NSA contractor Edward Snowden
People use masks with pictures of former NSA contractor Edward Snowden. (Reuters)

The European Union has threatened to suspend or even terminate the crucial EU-US Terrorist Finance Tracking Programme, after allegations that the US National Security Agency (NSA) spied on bank-to-bank messaging via the Society for Worldwide Interbank Financial Telecommunication (Swift) network.

More than 10,000 banking organisations, securities institutions, and corporate customers in 212 countries use Swift every day to exchange millions of standardised financial messages.

The NSA has been widely criticised over its surveillance programme that spied on politicians, bureaucrats, and businesses across the world via phone calls and internet activity.

The revelations about the NSA surveillance came from top-secret documents leaked by Edward Snowden, a former contractor at the agency, who is currently in exile in Russia.

Tapping Into Banks Via Swift

While the NSA and the US government defended them, saying the programmes are aimed at preventing terrorism, the questions of civil rights and privacy involved in the agency's actions are still troubling the US.

Following allegations that the NSA tapped into personal financial data from Swift's international bank-transfer database, the EU Home Affairs Commissioner Cecilia Malmström asked the US for clarifications.

"I am not satisfied with the answers I got so far," Malmström told the Members of the European Parliament (MEPs) at a meeting of the Civil Liberties Committee, discussing the US and EU countries' surveillance schemes.

"We need more information and clarity," she daid.

The Swift network enables financial institutions worldwide to send and receive information about financial transactions in a "secure, standardised and reliable environment".

In 2010, the EU and US agreed a data sharing deal, allowing US agencies limited access to bank data transferred through the Swift network. The agreement was made in support of the US Terrorist Finance Tracking Programme (TFTP) that was formulated after the September 11 attacks.

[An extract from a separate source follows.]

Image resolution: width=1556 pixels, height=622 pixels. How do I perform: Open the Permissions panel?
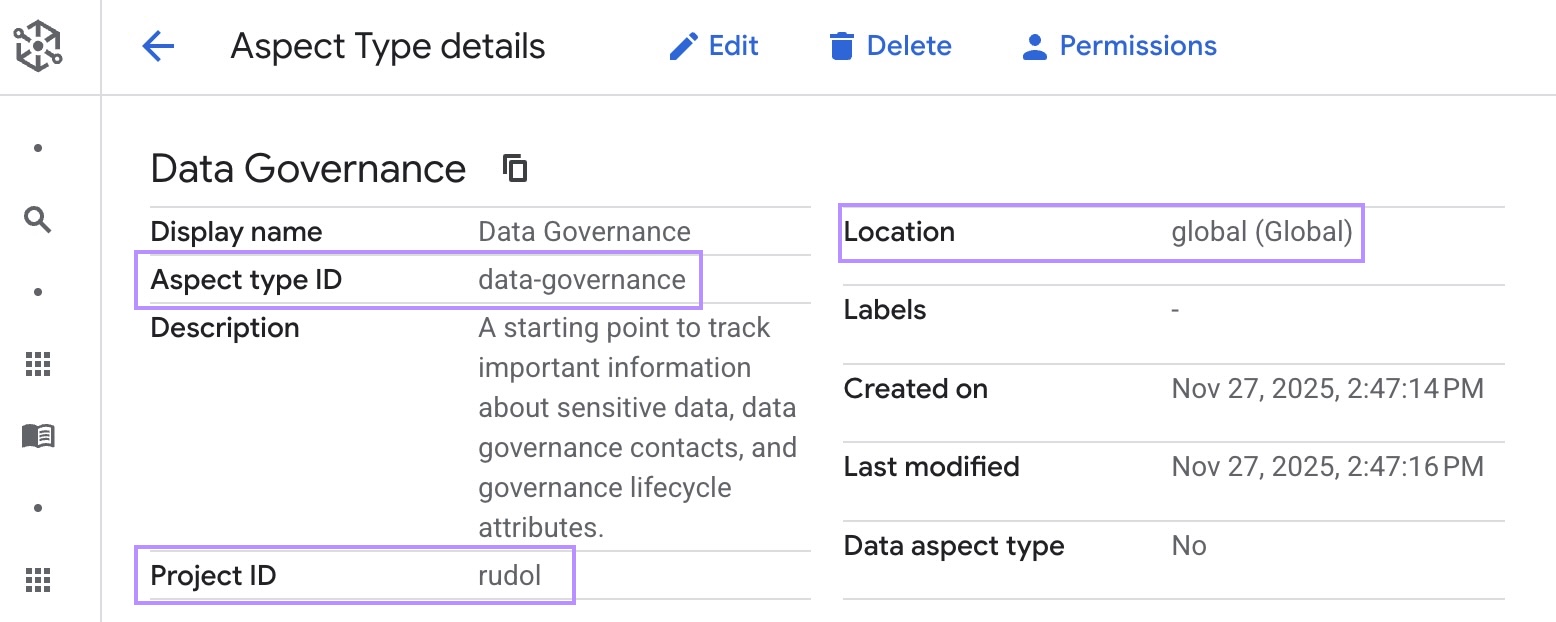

"If media reports are true this, constitutes a breach of the agreement and a breach of the agreement can lead to suspension," said Malmström.

MEPs on the Civil Liberties Committee called for scrapping of the agreement given the breach by the NSA, tapping into the Swift database to access financial dealings data of Europeans.

Denials

Meanwhile, EU officials and a Swift executive denied the allegations and said they have no evidence to prove that the NSA illegally accessed European data.

"We simply have no evidence," Rob Wainwright, the head of Europol, the EU's police agency, told the committee.

Swift had "no reason to believe that there has been an unauthorised access to our data," according to the firm's top lawyer, Blanche Petre.